**What you will do**:
**A)** Please list every name of a country, company, or person that appears in the text on streaming-service malware.
**B)** According to the malware analyst quoted in the streaming-service malware text, why will these platforms draw more attention from malicious users? Answer in one to three sentences.
**C)** Reproduce everything in the streaming-service malware text from "Data from cybersecurity" down to "platforms as a lure.".

**Source document**:
=====

Legal streaming services have been getting quite popular across the globe and even in Kenya over the last few years. Among other factors, this would mostly be associated with the assured security that these various sites seem to offer, unlike illegal streaming platforms. But a report has now come out to claim that these popular services such as Netflix are not as secure as it may seem. Apparently, cybercriminals have found ways to use the services to inject malware into devices.
Data from cybersecurity firm Kaspersky reveals that between January 2019 and April 2020, 23,936 attempts were made to infect users. Hackers sought to gain access to various devices through various platforms. According to Kaspersky, this was done through unofficial means via files that used names of streaming platforms as a lure.
The highest number used Netflix with over 22,000 infection attempts being detected using the service as a lure.
“The so-called ‘streaming wars’ have only just begun, and as the popularity of these platforms grows, so too will the attention they receive from malicious users. This is particularly true since many of the platforms are experiencing unprecedented growth as a result of stay-at-home orders and employees being forced to work from home,” noted Anton Ivanov, a malware analyst form Kaspersky.

=====

**Provided data**:
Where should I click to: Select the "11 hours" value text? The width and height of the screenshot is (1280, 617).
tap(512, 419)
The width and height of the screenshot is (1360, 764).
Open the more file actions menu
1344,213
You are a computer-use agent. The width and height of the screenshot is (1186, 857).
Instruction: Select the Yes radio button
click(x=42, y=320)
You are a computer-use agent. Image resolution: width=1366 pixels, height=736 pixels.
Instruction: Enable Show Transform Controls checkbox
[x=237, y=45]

=====

**Problem solutions**:
**A)** Kenya, Netflix, Kaspersky, Anton Ivanov

**B)** As the platforms grow more popular, the attention they get from malicious users will grow too. This is especially true because many of them are seeing unprecedented growth from stay-at-home orders and employees being forced to work from home.

**C)**
Data from cybersecurity firm Kaspersky reveals that between January 2019 and April 2020, 23,936 attempts were made to infect users. Hackers sought to gain access to various devices through various platforms. According to Kaspersky, this was done through unofficial means via files that used names of streaming platforms as a lure.